While no single-page 800-word review can do justice to the full content of this 800-page tome, some noteworthy highlights of the author’s message include descriptions of attempts to make Social Security voluntary; to privatize Social Security; to replace a part or all of Social Security with a system of individual accounts; to reduce future scheduled Social Security benefits by introducing means-testing, postponing the normal retirement age, scaling back on cost-of living adjustments, and reducing the basic benefit formula for determining the key Primary Insurance Amount from which actual benefits are mostly derived. Many of these initiatives were undertaken in the guise of encouraging individual thrift and opposing welfare, claiming that the Social Security System is bankrupt, unaffordable and unsustainable, and moreover constitutes a tremendous burden on future generations from the intergenerational transfer of financing the system. Each of these ideological viewpoints is discussed objectively by the author who notes in passing that the debate would often focus on the arcane technicalities of the program’s long-term financial projections while seemingly ignoring the social and economic reality that the Social Security system is the people’s pension, paid for by dedicated payroll taxes, and that the people who fund the program in turn depend on it for certain future benefits and economic security. The author delivers a powerful message with this quote from a former Social Security Commissioner: “The government may administer and enforce compliance with a social insurance system, but in the final analysis it is paid by, and is for the benefit of, the people of the nation; the government is simply the intermediary that carries out the wishes of the people.”

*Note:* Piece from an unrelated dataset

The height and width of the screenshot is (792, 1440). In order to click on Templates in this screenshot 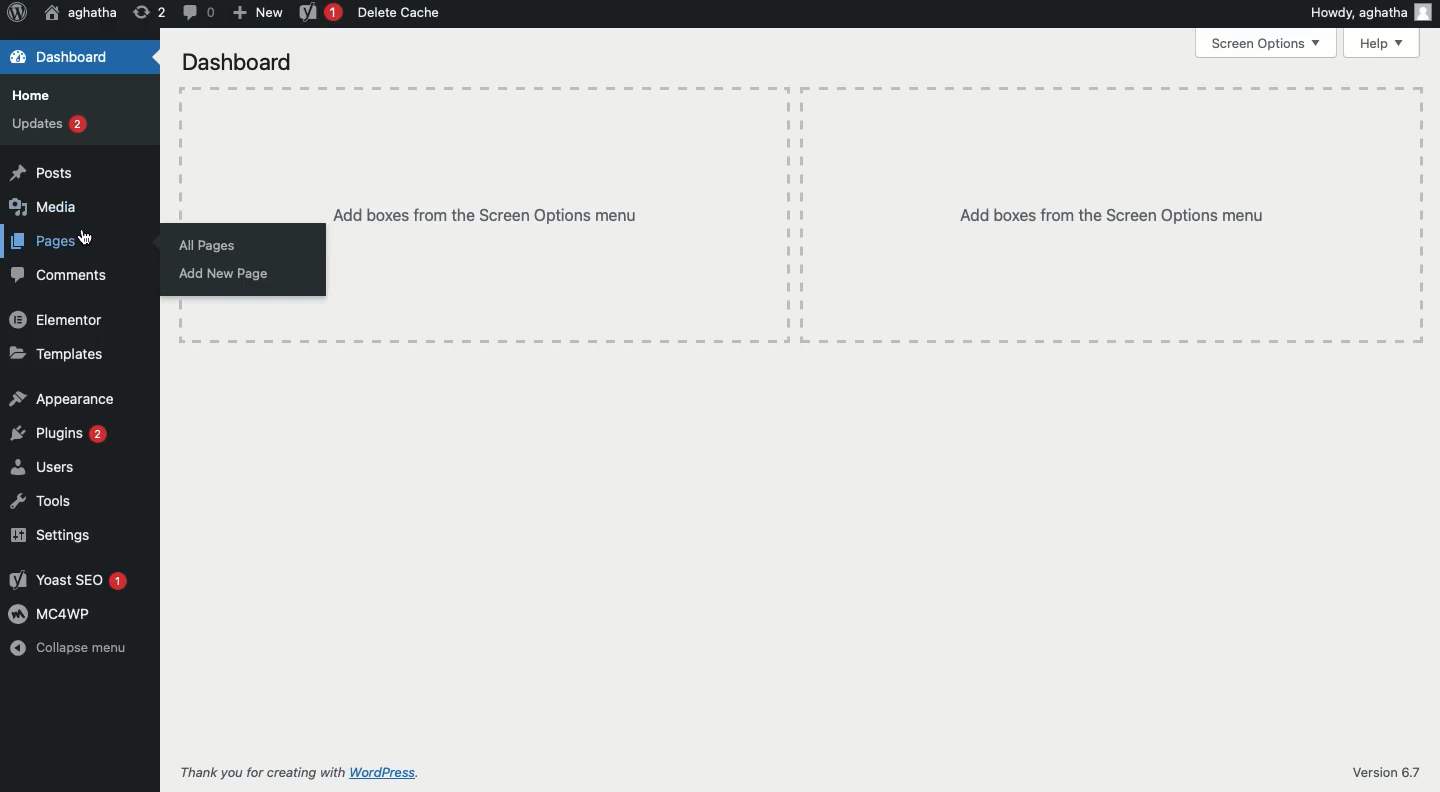, I will do `click(56, 355)`.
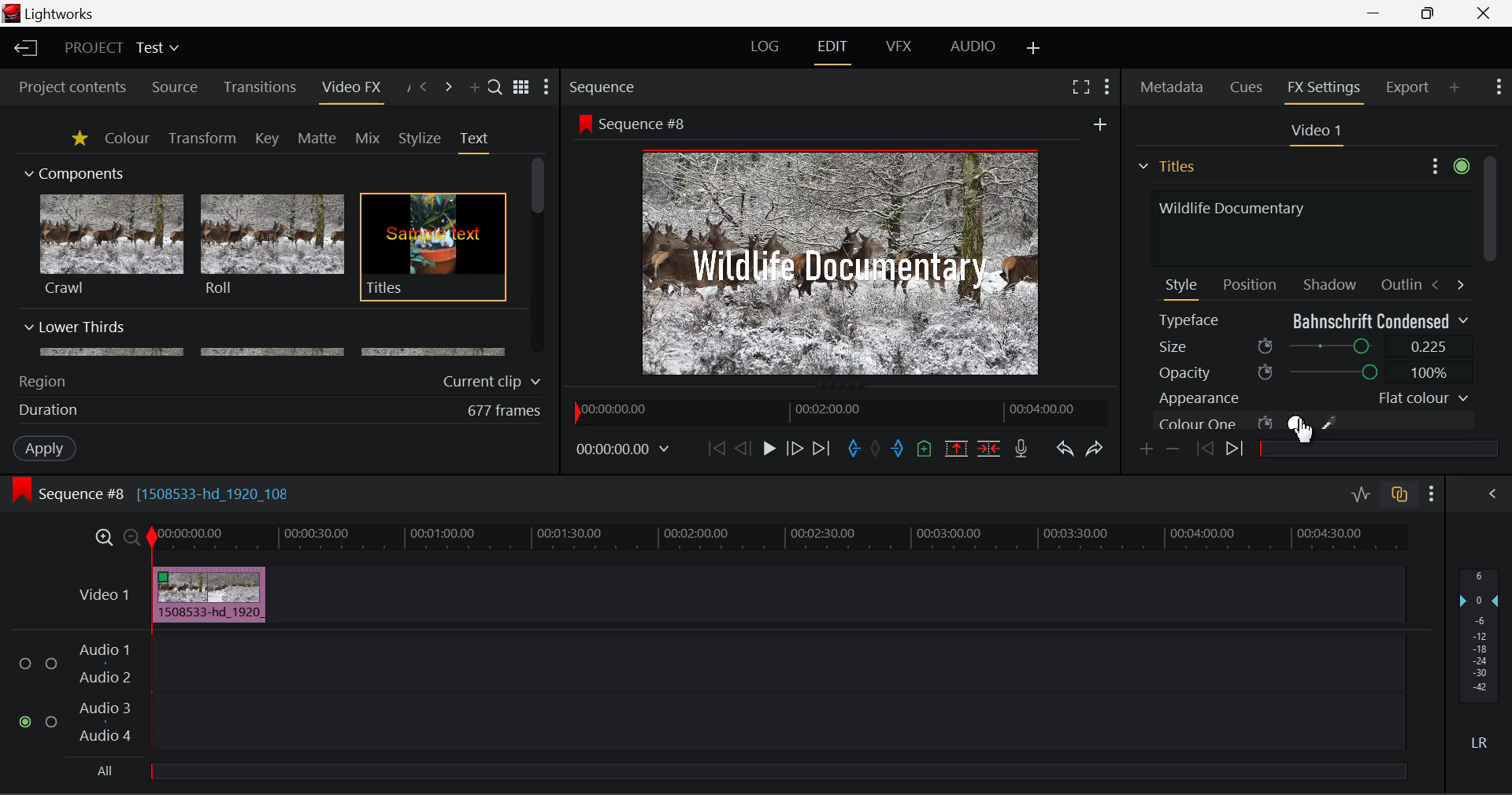 Image resolution: width=1512 pixels, height=795 pixels. What do you see at coordinates (1036, 49) in the screenshot?
I see `Add Layout` at bounding box center [1036, 49].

There is great deal in The People’s Pension to interest both the general reader and the Social Security expert. The chapters on Scary Numbers, Propaganda and Politicization, and The Retirement Crisis should be required reading for every American. Scary Numbers discusses the concept of generational accounting that gave the enemies of Social Security another weapon, however imperfect, with which to attack the program. Generational accounting erred in balancing all taxes paid by each generation against only one group of benefits that generation received back, omitting a host of others. The Congressional Budget Office criticized the erroneous basis for generational accounting and its too narrow tax-and-benefit assessment and the misleading scary numbers it produced. Propaganda and Politicization describes the propaganda campaign that was initiated by the Bush administration with its statement that the current Social Security system is unsustainable in the long run based on an infinite projection of the system’s deficit and its politicization of the Social Security Administration with a campaign to push a political agenda that contained statements that were untrue. The Retirement Crisis serves to put the future of the American retirement system into proper perspective and to focus on how Social Security can be strengthened as the cornerstone of the system.